There is no doubt the investment markets post-GFC and the events that led to the financial markets changing so rapidly will become a study topic for investment and finance students, banking and economics students and regulators for many years to come.  It has also proven to be a watershed period for the Mortgage Funds industry.

The questions that investors should consider now are:

  • Should I still consider investing in Mortgage Funds?
  • If so, how do I identify a well run Mortgage Fund and how do I assess the fund on an ongoing basis.

Are Mortgage Funds still a good investment?

There are various reports about what the size of the Mortgage Fund industry in Australia is.  ASIC reported in 2008 that the unlisted debenture funds have $2.67 billion1 while the unlisted managed funds industry has $42 billion2.  While the funds under management has grown, the industry has been slowly consolidating.
All investments, be it equities or propoerty or bonds have risk. Mortgage investments can, when selected well, be a form of investment that allows investors to manage the amount of risk they want to accept and in many cases fix the return they will get for that risk.

Most of the Mortgage Funds that froze redemptions in 2007 to 2009 continued to pay the monthly or quarterly income from their investments, but they were unable to pay redemption requests.  This highlights that mortgage funds will typically be subject to “liquidity risk” – the risk is that they will have assets (that generate income) but will not be able to convert them into cash when you want to withdraw your funds.

Yet there were a number of Mortgage Funds that failed.  These funds were typically pooled, were typically investing in higher risk assets, and were typically offering significantly higher rates to attract people to that risk.

How do I identify good Mortgage Funds?

Mortgage Funds have for some time been required to make certain disclosures that can help you to work out if a Mortgage Fund is going to be suitable to your risk appetite.  Here is a five part process that may assist investors.

The first process to undertake when considering a Mortgage Fund is to consider the type of fund you would like to invest in.  Further information regarding this choice can be found in this article.

The second process for an investor should be to examine a couple of key issues within the rules of the fund so that you can understand the level of “structural risk”, meaning the risk that is present because of the way the fund is set up to work.  A couple of these issues are:

1. Scheme Borrowings
Some managed funds and debenture funds have rules that allow them to borrow money from a bank and use your investment as security for that borrowing.  This may be used to allow the fund to repay investors, pay distributions, settle new loans or even pay fees to the issuer.

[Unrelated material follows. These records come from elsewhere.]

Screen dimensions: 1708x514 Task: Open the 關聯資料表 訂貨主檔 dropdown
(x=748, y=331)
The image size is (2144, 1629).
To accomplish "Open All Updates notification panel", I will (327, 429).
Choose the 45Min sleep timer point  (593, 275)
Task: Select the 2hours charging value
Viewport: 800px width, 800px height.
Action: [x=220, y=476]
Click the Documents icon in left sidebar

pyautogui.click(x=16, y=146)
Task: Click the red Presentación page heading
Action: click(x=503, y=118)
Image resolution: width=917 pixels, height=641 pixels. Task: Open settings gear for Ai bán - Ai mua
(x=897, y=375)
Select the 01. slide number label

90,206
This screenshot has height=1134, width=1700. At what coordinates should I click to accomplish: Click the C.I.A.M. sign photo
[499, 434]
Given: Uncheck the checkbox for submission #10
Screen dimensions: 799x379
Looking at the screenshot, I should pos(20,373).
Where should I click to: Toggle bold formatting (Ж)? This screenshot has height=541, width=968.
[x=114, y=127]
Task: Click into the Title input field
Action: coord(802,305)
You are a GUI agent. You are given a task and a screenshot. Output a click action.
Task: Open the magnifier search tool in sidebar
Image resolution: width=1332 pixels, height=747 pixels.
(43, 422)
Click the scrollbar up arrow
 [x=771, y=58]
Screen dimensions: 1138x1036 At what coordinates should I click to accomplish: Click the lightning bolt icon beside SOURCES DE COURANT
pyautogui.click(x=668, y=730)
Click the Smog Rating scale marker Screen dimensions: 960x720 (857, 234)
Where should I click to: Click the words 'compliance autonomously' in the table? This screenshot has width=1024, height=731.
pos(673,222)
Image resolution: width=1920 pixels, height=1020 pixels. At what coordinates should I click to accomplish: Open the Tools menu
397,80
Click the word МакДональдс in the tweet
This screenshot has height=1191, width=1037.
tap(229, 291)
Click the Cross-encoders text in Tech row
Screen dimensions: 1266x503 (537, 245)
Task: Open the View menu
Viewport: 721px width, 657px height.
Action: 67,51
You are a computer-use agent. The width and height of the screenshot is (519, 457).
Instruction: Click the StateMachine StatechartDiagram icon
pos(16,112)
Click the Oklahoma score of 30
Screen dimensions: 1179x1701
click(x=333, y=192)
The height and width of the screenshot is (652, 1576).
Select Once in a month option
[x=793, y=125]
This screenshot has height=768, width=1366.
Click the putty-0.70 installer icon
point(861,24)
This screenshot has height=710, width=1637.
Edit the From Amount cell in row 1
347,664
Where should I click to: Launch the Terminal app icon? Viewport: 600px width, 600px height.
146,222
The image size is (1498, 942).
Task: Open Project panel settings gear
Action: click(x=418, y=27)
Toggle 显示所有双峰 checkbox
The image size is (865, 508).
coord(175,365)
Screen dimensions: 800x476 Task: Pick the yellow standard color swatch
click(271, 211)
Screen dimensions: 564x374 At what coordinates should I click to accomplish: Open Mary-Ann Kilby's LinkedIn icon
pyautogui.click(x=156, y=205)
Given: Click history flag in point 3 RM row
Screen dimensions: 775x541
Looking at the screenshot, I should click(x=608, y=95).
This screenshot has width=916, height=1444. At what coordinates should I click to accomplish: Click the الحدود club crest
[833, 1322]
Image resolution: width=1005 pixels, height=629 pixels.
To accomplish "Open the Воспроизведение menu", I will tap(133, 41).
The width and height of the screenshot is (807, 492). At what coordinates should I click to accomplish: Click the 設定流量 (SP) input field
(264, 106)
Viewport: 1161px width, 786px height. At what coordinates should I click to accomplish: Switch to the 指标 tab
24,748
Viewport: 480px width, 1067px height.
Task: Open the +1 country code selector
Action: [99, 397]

Typically, the bank will have an agreement where the bank holds priority in receiving its money back from the assets of the company or scheme before investors.  You have to wonder why this would be a good idea from the investors point of view – the assets of the company or scheme have been acquired with your money, the bank provides additional amounts and gets the right to have its money back before you do.  In this case, the investor is bearing the risk while the issuer (fund manager) gets the benefit.

You should consider a fund that does not allow loans to be secured against the assets of the company or scheme in preference to your money.  This is required to be disclosed under the  benchmarks ASIC has introduced for both debenture funds and managed funds3.

2. Related Party Transactions
Many schemes and debenture funds are allowed to lend your money to themselves or related parties.  While for a debenture fund this may make sense (see above where I discuss this is a loan to the company) because a loan to the issuer is much the same as a loan to a related party, it does matter what they do with it.  The prospectus will say what the issuer is allowed to do, but it may not say what the related party is allowed to do.  You may end up investing in a mortgage to a related company that is using the funds to build a highly speculative development site, together with taking fees throughout the transaction.

For a managed investment scheme, lending to related parties makes even less sense.  By investing in a scheme that is allowed to lend to related parties, you have effectively turned your investment into a loan to the fund manager, rather than the fund manager acting as a manager of funds!

The ASIC benchmarks also require the issuer of debentures or managed investment scheme products to advise you of the ability to undertake related party transactions.

The third process an investor should undertake is to consider who and how long the fund manager has been providing the mortgage investment services.  There are many funds that have been providing mortgage investments for many years, and their managers are experienced in this industry.  There are also other funds that have been set up recently and may not necessarily have the experience or skills to provide what investors require.  Principled Mortgages™ experience is described here.

The fourth process should be to consider in detail the material in the Product Disclosure Statement (“PDS”) or Prospectus.  A PDS is required to have information required by the Corporations Act and various regulatory Guides issued by ASIC that help an investor understand the benefits, risks and rights of investors when investing in a product.  Pay particular attention to the disclosures made under Regulatory Guide 45 or Regulatory Guide 69, as these have been introduced specifically to help investors understand the manner in which the fund is run.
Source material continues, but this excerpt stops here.